And a good illustration of the dangers of "context-free" glossaries - always to be handled with caution.
la température (tant que celle-ci est à moins de 50°C de la température d’ordre)
in fact HERE means:
la température (tant que celle-ci [la température réelle] présente un écart de moins de 50°C par rapport à la température d’ordre)
IOW the "à moins de" refers to what is the maximum allowed difference between these two temperatures, no matter which one of the two is higher, thus this (real) temperature must be "within" the limits of "central value plus or minus the allowed deviation"

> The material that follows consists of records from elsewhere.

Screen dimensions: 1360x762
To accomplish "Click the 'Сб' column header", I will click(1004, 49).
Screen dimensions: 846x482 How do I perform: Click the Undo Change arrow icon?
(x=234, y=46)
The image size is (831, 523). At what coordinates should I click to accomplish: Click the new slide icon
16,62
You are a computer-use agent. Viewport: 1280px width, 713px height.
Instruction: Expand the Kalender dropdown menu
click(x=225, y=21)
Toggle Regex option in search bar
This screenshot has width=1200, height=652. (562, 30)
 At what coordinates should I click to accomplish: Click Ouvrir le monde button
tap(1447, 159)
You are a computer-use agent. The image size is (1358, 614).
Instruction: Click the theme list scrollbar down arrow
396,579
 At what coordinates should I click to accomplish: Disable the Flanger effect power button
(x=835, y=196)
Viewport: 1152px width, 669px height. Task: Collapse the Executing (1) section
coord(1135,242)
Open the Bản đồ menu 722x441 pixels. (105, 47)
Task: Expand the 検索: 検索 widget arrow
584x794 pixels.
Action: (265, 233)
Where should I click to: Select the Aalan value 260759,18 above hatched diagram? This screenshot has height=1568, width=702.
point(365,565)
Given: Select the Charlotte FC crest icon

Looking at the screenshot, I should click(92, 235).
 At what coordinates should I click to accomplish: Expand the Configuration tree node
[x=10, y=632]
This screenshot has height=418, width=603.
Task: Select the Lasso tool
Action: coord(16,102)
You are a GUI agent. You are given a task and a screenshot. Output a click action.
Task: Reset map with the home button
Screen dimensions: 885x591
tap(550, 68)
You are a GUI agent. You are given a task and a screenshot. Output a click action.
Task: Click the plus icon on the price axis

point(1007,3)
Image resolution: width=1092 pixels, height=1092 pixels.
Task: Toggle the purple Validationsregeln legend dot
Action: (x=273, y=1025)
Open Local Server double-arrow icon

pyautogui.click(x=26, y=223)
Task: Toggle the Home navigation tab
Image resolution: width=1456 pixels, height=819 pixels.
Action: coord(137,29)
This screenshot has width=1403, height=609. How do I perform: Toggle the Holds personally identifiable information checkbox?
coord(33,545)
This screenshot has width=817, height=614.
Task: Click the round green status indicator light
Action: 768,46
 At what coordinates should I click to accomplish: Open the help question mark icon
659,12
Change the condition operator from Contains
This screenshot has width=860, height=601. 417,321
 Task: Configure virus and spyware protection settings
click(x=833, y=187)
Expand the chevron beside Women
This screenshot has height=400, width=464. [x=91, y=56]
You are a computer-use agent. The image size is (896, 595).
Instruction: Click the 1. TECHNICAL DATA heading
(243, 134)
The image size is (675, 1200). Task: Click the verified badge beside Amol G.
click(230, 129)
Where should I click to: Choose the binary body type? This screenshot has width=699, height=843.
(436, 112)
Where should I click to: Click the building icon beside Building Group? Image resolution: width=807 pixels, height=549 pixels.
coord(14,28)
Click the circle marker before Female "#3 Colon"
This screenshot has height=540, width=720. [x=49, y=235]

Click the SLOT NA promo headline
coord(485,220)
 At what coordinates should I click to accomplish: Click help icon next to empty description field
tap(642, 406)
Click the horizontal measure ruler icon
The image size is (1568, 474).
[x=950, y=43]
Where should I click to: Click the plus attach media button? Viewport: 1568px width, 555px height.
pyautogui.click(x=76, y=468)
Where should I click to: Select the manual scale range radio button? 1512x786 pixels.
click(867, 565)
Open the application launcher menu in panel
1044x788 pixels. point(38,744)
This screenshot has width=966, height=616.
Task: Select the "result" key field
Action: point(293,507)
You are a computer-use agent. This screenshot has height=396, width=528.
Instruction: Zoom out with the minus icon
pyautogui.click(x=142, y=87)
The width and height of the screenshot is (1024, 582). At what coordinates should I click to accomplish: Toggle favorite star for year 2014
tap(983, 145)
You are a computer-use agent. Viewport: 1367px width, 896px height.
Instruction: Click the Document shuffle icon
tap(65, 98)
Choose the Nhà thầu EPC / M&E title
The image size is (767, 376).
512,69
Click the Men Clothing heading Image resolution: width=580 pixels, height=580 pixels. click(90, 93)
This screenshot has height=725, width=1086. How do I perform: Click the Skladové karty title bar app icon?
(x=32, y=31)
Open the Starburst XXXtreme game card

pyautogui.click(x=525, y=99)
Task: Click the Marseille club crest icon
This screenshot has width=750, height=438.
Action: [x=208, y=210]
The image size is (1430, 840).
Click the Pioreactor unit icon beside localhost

Nothing "ambiguous" about this, BTW.
It does NOT mean that one of these temperatures must always be higher than the other one, as a hasty interpretation of https://fr.wiktionary.org/wiki/à_moins_de might lead to believe.
Whatever else is going on, I cannot help but feel we, of all people, should consider where this kind of thing takes us. If literally is used when metaphorically is meant, how can we say literally when we mean literally? :-)
- I am a native speaker indeed, but definitely not a scientist;
- to me, à moins de means "within" here (my initial comment notwithstanding).
I'll leave the rest to specialists, my only (poor) excuse for taking part in this question being that it was pouring yesterday (Sunday) afternoon...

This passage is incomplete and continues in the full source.